Welcome to the Unresolved Podcast. I am your host, Micheal Whelan, and this is our first official episode of 2016. If you are new to the podcast, then I would like to thank you for listening and let you know a little bit about it. This is a podcast all about unsolved mysteries and stories that are unresolved in nature... stories that have no clear-cut ending, and potentially leave more questions than answers. 

For this episode of the Unresolved Podcast, I will of course be looking at the story of Mr. Cruel, a notorious criminal who committed crimes in Australia in the late 1980s and early 1990s and has become an urban legend to thousands, if not millions, of Australians in the Victoria area in the years since. This is the type of story that would make any parent nauseous, as even the minor details lift the veil on a criminal willing to commit heinous crimes to the most innocent victims imaginable: children. 

So, without waiting any longer, here we go, into the tale of the Australian boogeyman known as Mr. Cruel...

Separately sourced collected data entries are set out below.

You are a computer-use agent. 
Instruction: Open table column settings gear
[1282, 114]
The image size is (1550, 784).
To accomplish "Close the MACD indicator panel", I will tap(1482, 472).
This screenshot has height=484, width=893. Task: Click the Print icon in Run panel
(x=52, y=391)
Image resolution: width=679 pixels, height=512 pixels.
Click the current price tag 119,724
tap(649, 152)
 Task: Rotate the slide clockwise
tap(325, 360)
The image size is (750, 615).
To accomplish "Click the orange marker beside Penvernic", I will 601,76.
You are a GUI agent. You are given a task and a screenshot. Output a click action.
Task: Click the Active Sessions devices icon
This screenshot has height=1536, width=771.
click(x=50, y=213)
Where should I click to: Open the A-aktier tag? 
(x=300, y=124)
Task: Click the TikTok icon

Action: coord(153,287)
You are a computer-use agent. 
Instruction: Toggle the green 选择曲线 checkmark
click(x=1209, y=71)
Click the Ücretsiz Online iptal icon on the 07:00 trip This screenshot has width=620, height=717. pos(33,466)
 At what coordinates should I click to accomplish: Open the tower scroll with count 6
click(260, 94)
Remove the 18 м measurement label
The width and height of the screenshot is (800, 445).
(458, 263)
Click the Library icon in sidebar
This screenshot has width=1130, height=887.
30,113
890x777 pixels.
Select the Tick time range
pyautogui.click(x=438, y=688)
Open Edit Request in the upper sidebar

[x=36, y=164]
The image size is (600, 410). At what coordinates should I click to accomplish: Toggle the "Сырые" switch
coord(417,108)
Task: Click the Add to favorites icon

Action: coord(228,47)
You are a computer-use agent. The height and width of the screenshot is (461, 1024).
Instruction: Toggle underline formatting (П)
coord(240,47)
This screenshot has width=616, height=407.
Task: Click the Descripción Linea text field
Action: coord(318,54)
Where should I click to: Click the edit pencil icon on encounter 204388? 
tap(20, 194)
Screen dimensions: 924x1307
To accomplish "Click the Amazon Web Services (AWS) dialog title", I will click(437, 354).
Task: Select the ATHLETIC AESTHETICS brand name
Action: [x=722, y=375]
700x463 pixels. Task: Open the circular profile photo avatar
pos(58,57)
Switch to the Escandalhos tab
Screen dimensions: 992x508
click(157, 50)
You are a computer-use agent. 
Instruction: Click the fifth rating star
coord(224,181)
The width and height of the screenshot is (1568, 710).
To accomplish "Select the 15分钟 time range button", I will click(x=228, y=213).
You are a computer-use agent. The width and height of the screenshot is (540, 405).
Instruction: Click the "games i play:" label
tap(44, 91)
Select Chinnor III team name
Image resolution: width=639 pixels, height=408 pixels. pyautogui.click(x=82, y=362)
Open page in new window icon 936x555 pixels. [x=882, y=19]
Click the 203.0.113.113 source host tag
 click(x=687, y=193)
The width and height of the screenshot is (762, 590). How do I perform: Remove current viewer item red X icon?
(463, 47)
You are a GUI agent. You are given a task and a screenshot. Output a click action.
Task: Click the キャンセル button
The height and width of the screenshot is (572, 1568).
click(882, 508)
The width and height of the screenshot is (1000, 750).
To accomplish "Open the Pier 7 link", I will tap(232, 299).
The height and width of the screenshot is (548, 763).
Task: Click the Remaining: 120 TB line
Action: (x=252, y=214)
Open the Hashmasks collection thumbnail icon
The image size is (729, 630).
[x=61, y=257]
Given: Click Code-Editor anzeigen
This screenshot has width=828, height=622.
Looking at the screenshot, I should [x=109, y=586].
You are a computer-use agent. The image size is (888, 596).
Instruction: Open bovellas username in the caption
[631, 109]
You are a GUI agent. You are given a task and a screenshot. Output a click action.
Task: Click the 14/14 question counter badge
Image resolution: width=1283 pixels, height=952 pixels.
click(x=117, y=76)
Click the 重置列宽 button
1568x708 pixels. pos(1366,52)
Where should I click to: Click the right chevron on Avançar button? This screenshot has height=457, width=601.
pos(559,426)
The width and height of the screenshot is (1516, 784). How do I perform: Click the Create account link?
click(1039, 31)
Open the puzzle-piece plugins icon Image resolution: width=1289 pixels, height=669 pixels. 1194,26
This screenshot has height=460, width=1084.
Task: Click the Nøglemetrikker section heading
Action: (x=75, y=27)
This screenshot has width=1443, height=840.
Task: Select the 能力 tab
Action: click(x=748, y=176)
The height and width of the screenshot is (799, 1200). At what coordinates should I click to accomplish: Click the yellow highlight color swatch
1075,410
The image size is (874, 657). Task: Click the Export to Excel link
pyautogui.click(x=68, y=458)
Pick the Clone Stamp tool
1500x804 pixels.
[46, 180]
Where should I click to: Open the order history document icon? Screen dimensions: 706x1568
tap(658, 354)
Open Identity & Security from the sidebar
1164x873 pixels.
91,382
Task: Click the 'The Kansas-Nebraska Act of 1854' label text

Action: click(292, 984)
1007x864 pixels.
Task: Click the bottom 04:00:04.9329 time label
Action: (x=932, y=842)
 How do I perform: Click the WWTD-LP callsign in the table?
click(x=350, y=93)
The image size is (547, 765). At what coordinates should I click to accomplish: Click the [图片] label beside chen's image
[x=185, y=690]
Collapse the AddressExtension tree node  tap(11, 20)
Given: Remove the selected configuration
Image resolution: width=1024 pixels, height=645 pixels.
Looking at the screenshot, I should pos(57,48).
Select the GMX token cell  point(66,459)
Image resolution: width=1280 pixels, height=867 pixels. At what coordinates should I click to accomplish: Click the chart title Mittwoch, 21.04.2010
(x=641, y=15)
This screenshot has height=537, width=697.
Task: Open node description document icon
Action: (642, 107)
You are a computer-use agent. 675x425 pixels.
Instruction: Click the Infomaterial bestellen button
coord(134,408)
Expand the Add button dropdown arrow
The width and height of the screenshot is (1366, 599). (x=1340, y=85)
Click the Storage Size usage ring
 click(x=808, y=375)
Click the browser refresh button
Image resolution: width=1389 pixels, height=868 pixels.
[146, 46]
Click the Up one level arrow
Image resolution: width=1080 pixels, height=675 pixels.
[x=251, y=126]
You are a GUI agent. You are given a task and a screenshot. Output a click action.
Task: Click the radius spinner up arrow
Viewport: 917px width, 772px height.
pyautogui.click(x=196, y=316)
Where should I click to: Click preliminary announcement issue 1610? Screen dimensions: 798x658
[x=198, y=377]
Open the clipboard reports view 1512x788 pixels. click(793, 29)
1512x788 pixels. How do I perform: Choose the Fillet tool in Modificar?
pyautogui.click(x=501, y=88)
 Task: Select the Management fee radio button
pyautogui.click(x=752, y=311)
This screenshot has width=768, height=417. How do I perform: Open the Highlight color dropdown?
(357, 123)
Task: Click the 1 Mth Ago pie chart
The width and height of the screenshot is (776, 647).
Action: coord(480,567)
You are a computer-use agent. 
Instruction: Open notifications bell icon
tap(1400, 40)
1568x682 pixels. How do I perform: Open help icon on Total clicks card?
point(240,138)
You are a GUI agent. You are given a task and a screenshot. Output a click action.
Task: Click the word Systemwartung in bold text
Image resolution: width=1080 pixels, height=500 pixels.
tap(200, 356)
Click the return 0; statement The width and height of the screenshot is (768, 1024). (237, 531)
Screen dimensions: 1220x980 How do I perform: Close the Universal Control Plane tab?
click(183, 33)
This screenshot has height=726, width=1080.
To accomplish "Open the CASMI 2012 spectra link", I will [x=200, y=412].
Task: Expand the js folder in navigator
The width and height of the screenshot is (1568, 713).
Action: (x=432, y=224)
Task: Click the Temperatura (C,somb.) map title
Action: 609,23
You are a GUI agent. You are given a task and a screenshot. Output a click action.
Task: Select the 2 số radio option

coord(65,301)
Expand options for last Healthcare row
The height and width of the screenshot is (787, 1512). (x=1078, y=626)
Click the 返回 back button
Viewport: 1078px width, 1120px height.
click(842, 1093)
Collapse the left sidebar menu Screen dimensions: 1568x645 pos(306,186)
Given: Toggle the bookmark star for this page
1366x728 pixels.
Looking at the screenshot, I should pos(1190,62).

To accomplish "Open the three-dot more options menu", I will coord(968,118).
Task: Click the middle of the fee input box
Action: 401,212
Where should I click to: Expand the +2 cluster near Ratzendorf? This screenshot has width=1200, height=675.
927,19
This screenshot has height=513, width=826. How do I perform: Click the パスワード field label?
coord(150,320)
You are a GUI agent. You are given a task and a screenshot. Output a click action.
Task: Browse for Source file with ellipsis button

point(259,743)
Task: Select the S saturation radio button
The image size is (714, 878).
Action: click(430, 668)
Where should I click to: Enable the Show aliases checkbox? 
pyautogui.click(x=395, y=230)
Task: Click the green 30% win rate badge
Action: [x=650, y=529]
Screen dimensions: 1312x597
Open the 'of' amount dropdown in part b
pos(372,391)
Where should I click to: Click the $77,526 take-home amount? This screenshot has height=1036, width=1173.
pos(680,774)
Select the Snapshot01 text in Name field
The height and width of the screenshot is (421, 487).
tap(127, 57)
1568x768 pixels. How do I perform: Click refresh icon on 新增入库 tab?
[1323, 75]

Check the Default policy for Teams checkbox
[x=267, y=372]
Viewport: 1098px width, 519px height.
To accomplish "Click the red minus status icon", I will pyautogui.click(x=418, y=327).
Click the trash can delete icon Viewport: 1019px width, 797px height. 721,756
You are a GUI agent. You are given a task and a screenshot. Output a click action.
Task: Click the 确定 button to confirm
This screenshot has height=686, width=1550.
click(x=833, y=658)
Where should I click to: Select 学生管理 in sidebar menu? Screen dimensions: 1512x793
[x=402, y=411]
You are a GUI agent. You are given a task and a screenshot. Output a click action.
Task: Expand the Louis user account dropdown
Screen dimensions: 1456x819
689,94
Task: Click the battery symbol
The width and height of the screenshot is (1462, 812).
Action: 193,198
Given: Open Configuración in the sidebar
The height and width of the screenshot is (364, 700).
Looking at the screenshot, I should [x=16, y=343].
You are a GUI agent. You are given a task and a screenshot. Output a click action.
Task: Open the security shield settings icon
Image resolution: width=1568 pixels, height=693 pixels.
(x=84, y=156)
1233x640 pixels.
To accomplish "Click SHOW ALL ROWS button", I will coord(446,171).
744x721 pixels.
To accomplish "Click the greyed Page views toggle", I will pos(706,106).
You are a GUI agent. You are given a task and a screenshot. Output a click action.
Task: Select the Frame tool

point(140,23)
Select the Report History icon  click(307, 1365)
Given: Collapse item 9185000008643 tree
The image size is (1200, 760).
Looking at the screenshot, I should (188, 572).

Following the attack on the family in Lower Plenty, the police were obviously called and brought in to investigate the crime. 

Without a doubt, they were stumped. This attack seemed to come unprovoked, and the family had no real demons to look further into. The crime didn't seem to fit with any of the other open cases in the area. 

In the late 1980s, Melbourne had the reputation of being a safe place. "The most liveable city in the world," many citizens ascribed as its unofficial slogan. While violent crime still happens within its borders, it is at a lower rate than many other places in the world. 

So, police began to look into the assault and pick apart the pieces. The parents had been bound, gagged, and then locked inside their own wardrobe. The son had been bound, gagged, blindfolded, and then tied to his bed. The daughter had been physically assaulted over the span of a couple of hours, in which the suspect searched the house and eventually made off with a record collection and randomly, a coat. 

More details came out when the investigators began to focus on the daughter, and she told the police that during one of the perpetrator's breaks, he had used the family phone to call someone else. This call was a threat, as apparently the man had demanded the person on the other end of the phone to move their children or else they would be next, and he referred to this person as "bozo." 

When the police checked the family's phone records, they were surprised to see that no such call had actually taken place. Obviously, this was before the commonplace nature of cell phones, but it became clear later on that this was a trend of Mr. Cruel. He liked to plant red herrings like this, to confuse the investigators. 

Fortunately, it would be over a year before the perpetrator struck again. Unfortunately, we would see the stakes rise dramatically as this perverted individual began a reign of terror that would leave parents and children alike living in fear. 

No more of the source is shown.